Fingers still intact, I went to the vise and marked some reference lines to begin shaping. Used a gent's saw, small pull saw and a 1" chisel (and lots of patience lol) for this process. For the record, I cannot even see my "comfort zone" from here hahaha! 






























A little rough yet





















And all sanded up and standing on their own ;-) 

Now it's gotta sit until Friday. Stupid responsibilities. Itching to cut some M&T's!

Here's a close up of the shaped ends 











Brian


----------



## captainawesome

BZawat said:


> For the record, I cannot even see my "comfort zone" from here hahaha!
> Brian


Could have fooled me Brian! I love the look of the legs. Very unique and fitting for such a unique build.


----------



## BZawat

Well plans changed and I got a bit of shop time this afternoon. 

Cut the mortise & tenon joints for the faceframe. 















Drilled out the waste with a forstner bit 






















Pared sides clean and ends square 













Cut tenons on table saw w/dado stack, pared to fit with a chisel. 





















And there she is. More to come!

Brian


----------



## Dominick

Wow!!!! I missed a lot Brian. Nice work on the legs and the joinery is well done. Can't wait to see it all together. Gonna be sweet!!!


----------



## Chaincarver Steve

Great job on the M's and T's. I like the way you've splayed the feet. Very cool.


----------



## BZawat

Dominick said:


> Wow!!!! I missed a lot Brian. Nice work on the legs and the joinery is well done. Can't wait to see it all together. Gonna be sweet!!!





Chaincarver Steve said:


> Great job on the M's and T's. I like the way you've splayed the feet. Very cool.


Thanks fellas!! I'm having a lot of fun on this one. Should have lots of progress this weekend, I have all day Friday, Saturday, and Sunday to spend in the shop

Brian


----------



## gideon

i really like those feet. like a lot.


----------



## firemedic

Looking very nice! I look forward to seeing the finished piece. Your brother is going to love that!


----------



## BZawat

Yesterday afternoon I glued up 2 more pcs for the back legs before calling it quits. So I started Memorial Day weekend this morning by making the back legs































Learned how to cut a straight line on an angle today lol












Then sanded out & marked up for mortises. The intersecting mortises were nerve racking to cut, I was worried about breaking something. But it all came off smooth. 

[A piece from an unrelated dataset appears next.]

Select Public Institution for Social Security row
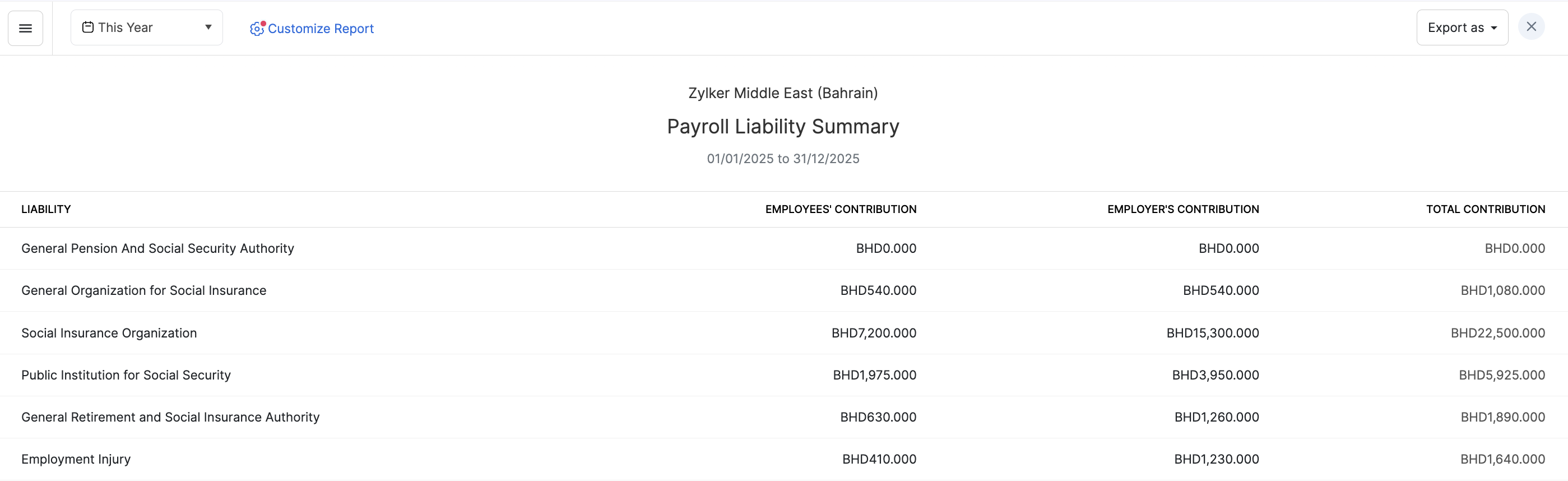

Side rail mortises have opposing offsets when laid out 





















Halfway there! 





















And still not a single piece of metal anywhere in this build. I'm proud of that. 

Tomorrow I'll take it all back apart and cut the dados to accept the bottom, side, and back panels.

Brian


----------



## rayking49

Brian you have been doing an awesome job. I LOVE the top, and the cabinet frame is cool. Love the splayed legs too. Your brother is going to cherish that piece. I know I would.


----------



## TMH

Awesome looking project


----------



## Oneal-Woodworking

BZawat said:


> And still not a single piece of metal anywhere in this build. I'm proud of that.


 
THAT is something to be proud of dude... :thumbsup:

Many guys 'depend' on that for a strong joint and it does not always HAVE to be that way if one takes the time...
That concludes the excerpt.